Dog Pound Blues (audio)
Posted in audio versions ---- the talkies on January 6th, 2026 by skeeterDog Pound Blues
Posted in rantings and ravings on January 6th, 2026 by skeeter
In 1973 I worked at a dog pound in Madison, Wisconsin. What we called a Humane Society. We adopted 40 % of our mutts … meaning, we killed 60% of the animals, the correct euphemism being euthanized. The national average was 25% adopted so we patted ourselves on the back. My minimum wage job was to clean puppy cages and help kill critters. Let’s just say it’s a short career track unless you’re a practicing sadist, which I am not.
In fact, I adopted three dogs myself, maybe not a big deal if I lived on a country estate with acreage for the hounds to chase rabbits and deer for days on end, but I lived in a second story one bedroom apartment over a TV repair shop. Hard to believe now, looking back. No, not three dogs in a small apartment. That there used to be TV repair shops. When’s the last time you remember fixing a television rather than buy a new one?
One day at the pound they needed me to man the front desk, something I’d never done previously, something that might just lead me up a rung on the promotional ladder. I asked what was expected of me up here at the front door and was told I would direct folks to the kennels where could inspect their future pets. Beats shoveling shit, I thought.
My first encounter with the public was a woman bringing in her old dog and its 4 new puppies. “I can’t take care of these,” she said, pointing at the little wiggling pups in a cardboard box. I asked if maybe she might’ve considered spaying as an option. She shook her head. “Costs money,” she answered. “So you want to leave the mother too? Hasn’t she been with you awhile?” I asked. “Yeah, I’m tired of her too.” Oddly, this pissed me off.

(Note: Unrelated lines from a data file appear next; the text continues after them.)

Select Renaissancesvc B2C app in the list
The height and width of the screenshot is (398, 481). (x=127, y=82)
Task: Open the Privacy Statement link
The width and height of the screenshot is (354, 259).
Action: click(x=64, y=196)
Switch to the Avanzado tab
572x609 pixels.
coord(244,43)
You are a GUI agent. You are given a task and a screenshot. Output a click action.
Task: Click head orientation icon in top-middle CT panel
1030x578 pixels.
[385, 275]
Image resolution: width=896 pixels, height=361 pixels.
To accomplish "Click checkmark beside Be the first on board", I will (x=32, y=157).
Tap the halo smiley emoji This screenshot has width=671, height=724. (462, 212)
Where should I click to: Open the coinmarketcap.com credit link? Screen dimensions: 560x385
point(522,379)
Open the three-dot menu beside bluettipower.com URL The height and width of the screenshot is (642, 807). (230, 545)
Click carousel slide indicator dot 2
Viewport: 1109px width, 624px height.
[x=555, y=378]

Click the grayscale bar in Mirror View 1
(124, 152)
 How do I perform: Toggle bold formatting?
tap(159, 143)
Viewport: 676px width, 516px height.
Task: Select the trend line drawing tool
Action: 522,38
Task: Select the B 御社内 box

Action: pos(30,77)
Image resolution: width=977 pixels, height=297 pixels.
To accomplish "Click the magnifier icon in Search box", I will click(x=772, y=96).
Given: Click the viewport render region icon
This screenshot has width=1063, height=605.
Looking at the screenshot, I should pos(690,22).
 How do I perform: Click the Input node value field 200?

I picked up the phone to our intercom. “Larry,” I said, “fire up the incinerator. We got five to torch.” My dog whisperer seemed suddenly alarmed. Shocked even. “You gonna just kill em?” she cried.
“Whadja think?” I said cruelly. “You think people are lined up for an old dog and her litter?”
About this time Larry emerged from the back, looked at the box of pups and asked, “These?” I nodded. Larry looked at the woman with measured contempt, picked up the box and went into the back where I knew he’d unload them into the puppy cages. He’d be back for the mother shortly. I started filling out the paperwork the way a guard at Dachau would, dispassionately. Name. Address. Reason for wanting your pet killed. Basic stuff.
I guess the woman called later to see if her dogs were toast because Mike, my supervisor, called me into his office. He explained — patiently — how our job was not to judge, our job was to take in unwanted animals so they weren’t drowned in pillowcases in the lake or shot behind the barn. “We want them to bring them to us,” he sighed, painfully aware I was unfit for further front desk duty.
I lasted a few more weeks. Larry lasted a month. There are, I’ve learned, some jobs that aren’t a good ‘fit’. My trouble, of course, was that was pretty much true of all jobs.